Dieter Wellershoff hat kein Internet. Dafür hat er Bücher. In so ziemlich jedem Raum seiner Kölner Altbauwohnung stapeln sie sich bis unter die Decke. Zusammen bilden sie ein Archiv seiner Erinnerungen. Es reicht weit zurück, denn am heutigen Dienstag (3. November) wird der Schriftsteller 90 Jahre alt.
Wellershoff schreibt seit 60 Jahren. 1956 kam sein erstes Hörspiel heraus, 1966 der erste Roman, „Ein schöner Tag“. Es folgten 40 Romane, Novellen, Theaterstücke, Drehbücher und Essaybände. Von der Kritik fast einhellig gelobt, ließ der große Durchbruch beim Publikum lange auf sich warten: Erst sein Roman „Der Liebeswunsch“ wurde im Jahr 2000 zum Auflagenerfolg und später auch fürs Kino verfilmt.
Wellershoff ist nicht nur ein Erzähler, sondern auch ein Essayist von Rang. Er hat die Bundesrepublik seit ihren frühesten Tagen als differenzierter Beobachter begleitet. Über den Band „Angesichts der Gegenwart“ schrieb ein FAZ-Rezensent einmal: „Dieses Buch verwirrt durch den Mangel an Irrtümern.“ Unkenrufe und Polemik sind ebenso wenig Sache von Wellershoff wie wohlfeile Ratschläge an die Politik. Mit seinen Schlussfolgerungen hat er aber oft richtig gelegen.
„Jetzt ist es natürlich so interessant, dass man ständig Nachrichten schaut“, sagt er. „Frau Merkel wird wohl bald den Platz räumen. Alle gesellschaftlichen Bereiche sind belastet und geraten unter Druck.“ Dafür werde man die Kanzlerin verantwortlich machen, glaubt er.

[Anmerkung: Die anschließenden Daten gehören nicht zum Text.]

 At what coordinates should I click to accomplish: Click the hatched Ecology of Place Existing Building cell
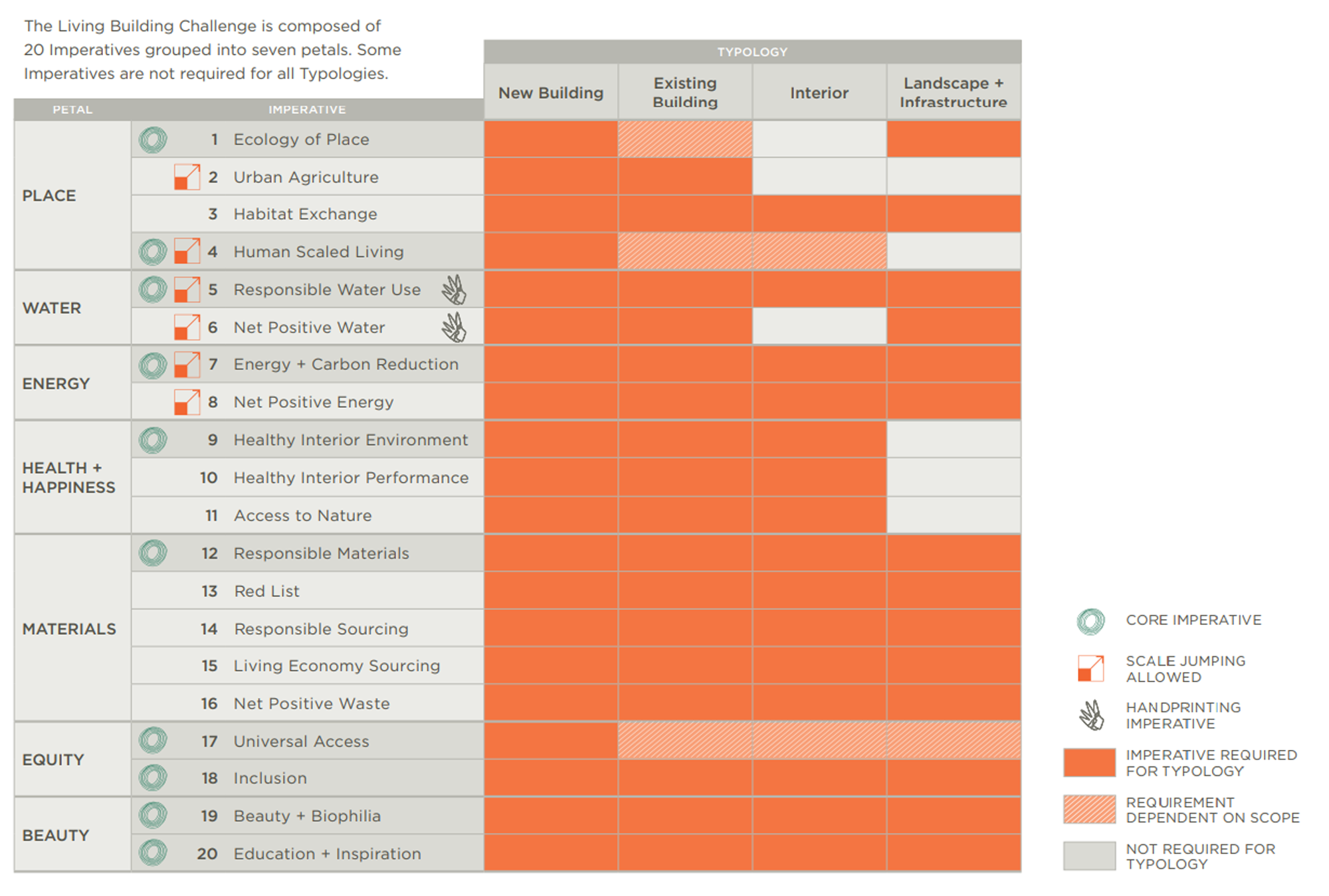point(685,139)
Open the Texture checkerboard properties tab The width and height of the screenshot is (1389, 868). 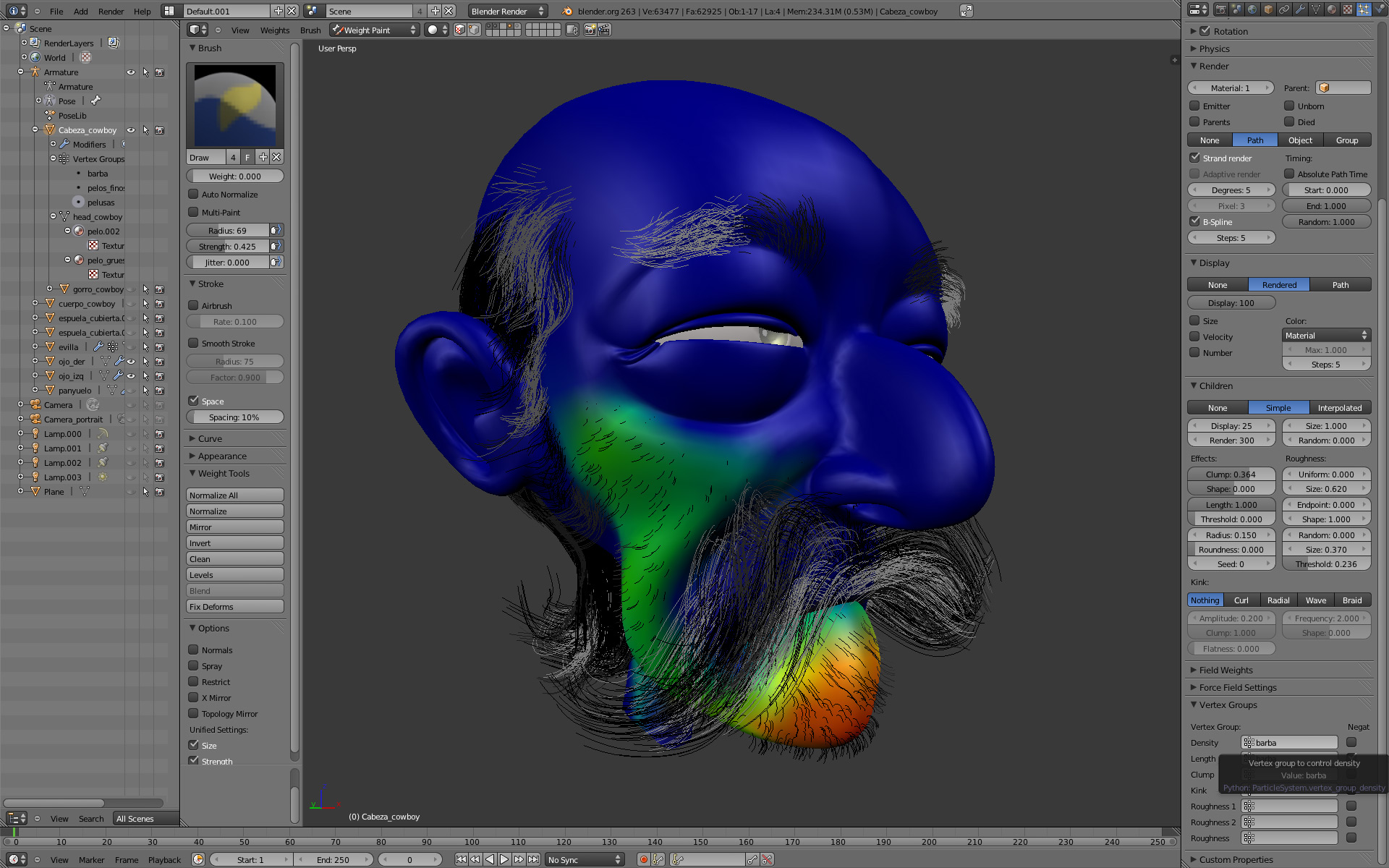click(1348, 9)
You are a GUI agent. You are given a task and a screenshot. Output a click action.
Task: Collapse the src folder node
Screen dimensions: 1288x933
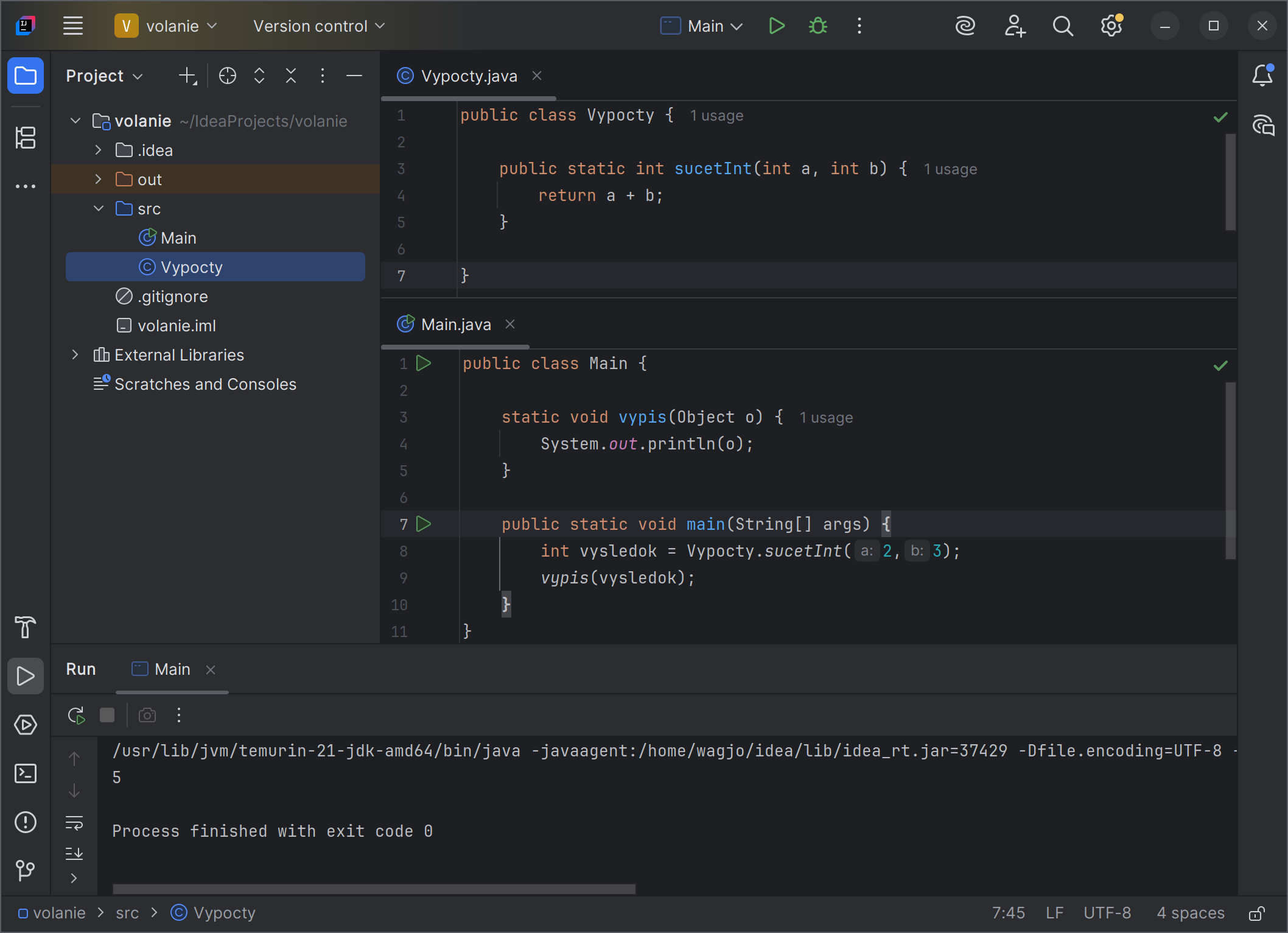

Der hagere alte Mann mit dem mittlerweile gebeugten Rücken hat das Gefühl, „in einem anderen Zeitalter angekommen“ zu sein. So etwas wie den plötzlichen Zuzug von einer Million Menschen aus einem anderen Kulturkreis habe es noch nie gegeben. Aber auch auf naturwissenschaftlichem Gebiet sieht er den Anbruch einer neuen Zeit: „Man hat die Möglichkeit, an die Erbsubstanz ranzukommen. Was da alles noch kommen wird, das kann man gar nicht beurteilen.“ So wandert Wellershoff durch die Epochen und wundert sich.
Mitunter, so sagt er, kann er kaum glauben, dass er das alles noch erlebt. Denn als Soldat – er meldete sich mit 17 Jahren freiwillig – wäre sein Leben schon 1944 um ein Haar zuende gewesen. Damals wurde er verwundet und verbrachte mehrere Monate im Lazarett. „Es ist so unwahrscheinlich, dass ich das überstanden habe. Ich habe so viele Tote, so viele Sterbende gesehen.“ Dieter Wellershoff ist immer ein nachdenklicher Mensch gewesen, und jetzt, im hohen Alter, ist er es in noch stärkerem Maße.
Wo andere Autoren sprudeln und von ihrem neuesten Werk oder ehrgeizigen Plänen erzählen, verweist er nur auf seinen mit einer Schutzhülle abgedeckten Computer. Er habe wieder angefangen, mit der Hand zu schreiben, sagt er. „Aber im Moment hab ich nichts in der Mache.“ Dafür ist etwas fertig: ein Sammelband mit Erzählungen seit 1973. Titel: „Im Dickicht des Lebens“. „Eigentlich mein Lebensthema“, sagt er.